**TASK REQUIREMENTS:**
Answer these questions from the meeting abstract:
1. What is the paper number?
2. Which department is Scott Brande listed under?
3. What do the erosional surfaces on the bivalve collection cut through?

BEGIN EXCERPTED PASSAGE

Southeastern Section - 74th Annual Meeting - 2025

Paper No. 15-4
Presentation Time: 1:00 PM-5:00 PM

COLLABORATIVE ENGINEERING DEVELOPMENT OF A DEVICE FOR MEASURING 3D ANGLES OF PLANAR ORIENTATION IN A TAPHONOMIC STUDY OF MARINE BIVALVES


BRANDE, Scott1, KINNEY, Jonathan2, TRUDEAU, Ryan L.2 and YILDIRIM, Abidin2, (1)Department of Chemistry, University of Alabama at Birmingham, 901 14th St South, Birmingham, AL 35233, (2)Electrical & Computer Engineering, UAB, EEC 255D, Birmingham, AL 35294

Taphonomic histories of fossils are important connectors between the life and death of an organism and its paleoecological environment. Events that leave fossil evidence are especially revealing of post-mortem processes such as burial, erosion, and movement. The measurement of taphonomic effects may be as simple, for example, as disarticulation, a degree of abrasion, or the orientation of a fossil in a sedimentary bed.

A collection of bivalves from a Plio-Pleistocene quarry exhibits erosional surfaces that cut through bivalve shells and their steinkerns at various angles.

END EXCERPTED PASSAGE
BEGIN RECORD SET

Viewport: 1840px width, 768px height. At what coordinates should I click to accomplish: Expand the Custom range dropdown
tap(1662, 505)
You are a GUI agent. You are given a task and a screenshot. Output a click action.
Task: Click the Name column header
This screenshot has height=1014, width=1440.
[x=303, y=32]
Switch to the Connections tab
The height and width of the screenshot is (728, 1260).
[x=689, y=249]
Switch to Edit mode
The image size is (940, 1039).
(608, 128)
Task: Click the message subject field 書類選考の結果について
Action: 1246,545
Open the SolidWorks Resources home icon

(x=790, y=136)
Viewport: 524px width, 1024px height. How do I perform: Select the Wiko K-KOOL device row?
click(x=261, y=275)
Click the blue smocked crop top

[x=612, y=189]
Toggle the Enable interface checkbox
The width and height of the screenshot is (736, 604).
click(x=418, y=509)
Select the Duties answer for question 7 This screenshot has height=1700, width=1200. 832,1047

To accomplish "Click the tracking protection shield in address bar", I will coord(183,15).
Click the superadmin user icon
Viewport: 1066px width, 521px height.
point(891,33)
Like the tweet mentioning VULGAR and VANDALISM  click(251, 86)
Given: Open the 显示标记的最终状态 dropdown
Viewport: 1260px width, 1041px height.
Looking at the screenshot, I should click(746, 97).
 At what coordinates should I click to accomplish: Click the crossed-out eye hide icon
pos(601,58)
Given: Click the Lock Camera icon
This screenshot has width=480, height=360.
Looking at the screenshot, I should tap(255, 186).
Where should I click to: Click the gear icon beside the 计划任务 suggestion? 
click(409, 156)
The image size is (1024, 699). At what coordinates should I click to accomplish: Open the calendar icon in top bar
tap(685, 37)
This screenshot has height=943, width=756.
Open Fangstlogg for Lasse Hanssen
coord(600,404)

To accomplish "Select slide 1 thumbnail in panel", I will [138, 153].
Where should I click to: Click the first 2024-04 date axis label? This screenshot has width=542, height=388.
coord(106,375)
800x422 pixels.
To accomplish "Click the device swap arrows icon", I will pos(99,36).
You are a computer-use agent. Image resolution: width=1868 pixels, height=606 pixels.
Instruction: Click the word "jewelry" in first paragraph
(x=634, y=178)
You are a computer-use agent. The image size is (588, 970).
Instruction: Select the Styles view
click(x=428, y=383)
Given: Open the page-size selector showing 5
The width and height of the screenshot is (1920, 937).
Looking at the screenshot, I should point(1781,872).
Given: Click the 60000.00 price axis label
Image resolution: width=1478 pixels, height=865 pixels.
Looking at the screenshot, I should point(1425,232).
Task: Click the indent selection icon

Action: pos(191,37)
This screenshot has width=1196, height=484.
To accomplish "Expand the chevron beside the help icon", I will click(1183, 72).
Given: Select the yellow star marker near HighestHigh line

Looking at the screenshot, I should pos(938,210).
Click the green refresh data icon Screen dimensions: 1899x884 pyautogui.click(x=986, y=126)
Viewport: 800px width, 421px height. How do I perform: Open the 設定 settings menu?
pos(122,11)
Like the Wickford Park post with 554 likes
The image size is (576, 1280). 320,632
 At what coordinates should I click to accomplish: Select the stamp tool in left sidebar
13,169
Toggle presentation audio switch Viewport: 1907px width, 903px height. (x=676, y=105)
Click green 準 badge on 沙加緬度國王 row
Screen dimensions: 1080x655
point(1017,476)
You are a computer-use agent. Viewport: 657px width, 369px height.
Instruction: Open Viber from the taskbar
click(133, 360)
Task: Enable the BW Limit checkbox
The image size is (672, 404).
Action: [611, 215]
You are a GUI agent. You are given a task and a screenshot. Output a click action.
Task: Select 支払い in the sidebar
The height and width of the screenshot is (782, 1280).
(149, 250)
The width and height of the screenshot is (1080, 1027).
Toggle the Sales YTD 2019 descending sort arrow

END RECORD SET

**RESPONSE TO THIS TASK:**
1. 15-4
2. The Department of Chemistry, University of Alabama at Birmingham
3. Bivalve shells and their steinkerns, at various angles